Text shown START
The vote on the proposed Amendment One in North Carolina, which defines marriage in the NC state constitution as between one man and one woman, and bans any other type of domestic legal union, such as civil unions and domestic partnership, passed yesterday. This result has been all over the news today, and it might leave you wondering where your state or other states around the country stand on gay rights issues. The Guardian Interactive has just posted a new interactive infographic depicting gay rights in each of the 50 states and D.C.
There is a lot going on in this interactive tool. The graphic has seven concentric circles in different colors, each representing a different issue related to gay rights: school bullying, hate crimes protection, housing discrimination, employment discrimination, adoption, hospital visitation, and marriage. Each of the seven circles is segmented to represent a state, and those segments are shaded to show whether state laws provide no rights, limited rights, or maximum rights on each issue.
You can move your mouse over the graphic and highlight one state at a time. If you do this, it will make the whole structure more clear. Looking at Virginia as an example, which can be found at about 4 o’clock on the wheel, we see the seven segments shown below.
Moving from the upper left corner outward, the first four Virginia segments are gray, meaning there is no law or the law is unclear concerning gay rights in matters of school bullying, hate crimes, housing discrimination, and employment discrimination. The light blue segment indicates that Virginia has limited gay rights regarding adoption, and the light yellow box means that Virginia has limited gay rights regarding hospital visitation. The outermost segment, which is shaded in gray hatched lines, shows that Virginia has prohibited or banned gay marriage. When we mouse over Virginia and each of the other states, more detail appears on the left-side of the screen, with explanations for each colored segment.
Text shown END
**Activities**
1. Reproduce the part of the article about the gay rights infographic that opens with the words containing "The vote on" and closes with "states and D.C.".
2. In the article about the gay rights infographic, what does the light yellow Virginia segment indicate?
3. Write what comes next in the article about the gay rights infographic, starting after its last sentence.
The records after this article have no connection to it.
Provided records START
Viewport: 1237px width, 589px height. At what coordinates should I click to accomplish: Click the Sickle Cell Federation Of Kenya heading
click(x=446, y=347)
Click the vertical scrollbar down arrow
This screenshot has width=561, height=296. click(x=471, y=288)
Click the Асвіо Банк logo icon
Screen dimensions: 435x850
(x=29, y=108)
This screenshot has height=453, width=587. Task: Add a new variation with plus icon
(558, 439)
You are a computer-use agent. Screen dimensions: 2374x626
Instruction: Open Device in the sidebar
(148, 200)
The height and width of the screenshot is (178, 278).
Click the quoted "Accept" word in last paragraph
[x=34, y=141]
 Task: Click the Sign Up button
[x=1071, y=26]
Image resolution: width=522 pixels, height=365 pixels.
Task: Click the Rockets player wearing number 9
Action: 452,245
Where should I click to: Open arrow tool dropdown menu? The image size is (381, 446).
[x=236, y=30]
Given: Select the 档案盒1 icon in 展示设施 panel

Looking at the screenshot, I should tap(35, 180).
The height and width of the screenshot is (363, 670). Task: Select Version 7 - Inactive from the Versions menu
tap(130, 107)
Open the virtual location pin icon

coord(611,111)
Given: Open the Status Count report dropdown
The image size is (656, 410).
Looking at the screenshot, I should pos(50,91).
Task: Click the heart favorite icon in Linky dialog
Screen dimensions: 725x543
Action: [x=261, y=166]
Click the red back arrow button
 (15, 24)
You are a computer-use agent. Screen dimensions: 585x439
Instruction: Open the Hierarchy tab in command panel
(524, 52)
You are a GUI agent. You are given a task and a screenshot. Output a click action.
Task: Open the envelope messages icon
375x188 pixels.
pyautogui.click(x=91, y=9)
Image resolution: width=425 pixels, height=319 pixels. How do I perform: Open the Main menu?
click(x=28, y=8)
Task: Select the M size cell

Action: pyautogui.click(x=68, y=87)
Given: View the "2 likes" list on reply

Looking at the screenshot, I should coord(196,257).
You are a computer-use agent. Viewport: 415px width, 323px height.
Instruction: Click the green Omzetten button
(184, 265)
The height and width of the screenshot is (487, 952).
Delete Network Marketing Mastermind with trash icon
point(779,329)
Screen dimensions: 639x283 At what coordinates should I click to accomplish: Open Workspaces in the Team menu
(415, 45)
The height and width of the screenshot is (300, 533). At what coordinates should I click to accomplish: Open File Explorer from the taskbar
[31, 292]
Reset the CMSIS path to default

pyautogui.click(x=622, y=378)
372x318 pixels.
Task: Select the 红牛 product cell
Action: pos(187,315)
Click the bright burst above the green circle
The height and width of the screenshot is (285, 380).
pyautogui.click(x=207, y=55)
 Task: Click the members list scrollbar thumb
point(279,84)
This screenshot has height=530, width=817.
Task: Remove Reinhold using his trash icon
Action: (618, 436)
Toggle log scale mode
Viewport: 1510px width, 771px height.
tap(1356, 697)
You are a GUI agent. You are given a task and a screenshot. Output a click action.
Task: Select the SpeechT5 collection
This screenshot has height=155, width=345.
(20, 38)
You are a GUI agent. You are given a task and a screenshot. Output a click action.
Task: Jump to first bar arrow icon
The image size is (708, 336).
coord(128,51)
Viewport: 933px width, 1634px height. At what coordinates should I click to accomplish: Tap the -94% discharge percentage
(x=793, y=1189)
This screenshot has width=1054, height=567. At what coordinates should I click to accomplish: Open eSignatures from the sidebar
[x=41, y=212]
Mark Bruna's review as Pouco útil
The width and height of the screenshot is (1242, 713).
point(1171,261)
Provided records END
**Your written answers**
1.
The vote on the proposed Amendment One in North Carolina, which defines marriage in the NC state constitution as between one man and one woman, and bans any other type of domestic legal union, such as civil unions and domestic partnership, passed yesterday. This result has been all over the news today, and it might leave you wondering where your state or other states around the country stand on gay rights issues. The Guardian Interactive has just posted a new interactive infographic depicting gay rights in each of the 50 states and D.C.

2. Virginia has limited gay rights regarding hospital visitation.

3.
The infographic designers grouped the states into regions, like Northwest and Southeast, which makes it easy for us to identify regional trends. They also have a button allowing us to toggle between “scale states equally” and “scale states by population.” This is a nice additional feature because it allows us, when using the “scale states by population” option, to get a better sense of the proportion of the U.S. population that lives under the state laws prohibiting or providing for gay rights.
Below the interactive graphic, the authors delve into more detailed regional analysis of each of the seven issues. The image below shows the section on adoption rights.
We saw on the interactive graphic above that Virginia provides limited gay rights when in comes to adoption. This section that specifically examines the adoption issue shows that Virginia law, along with that of all other states, does not discriminate when it comes to single individual’s rights to petition to adopt a child, but that Virginia has no law allowing or prohibiting a same-sex couple to petition for joint adoption.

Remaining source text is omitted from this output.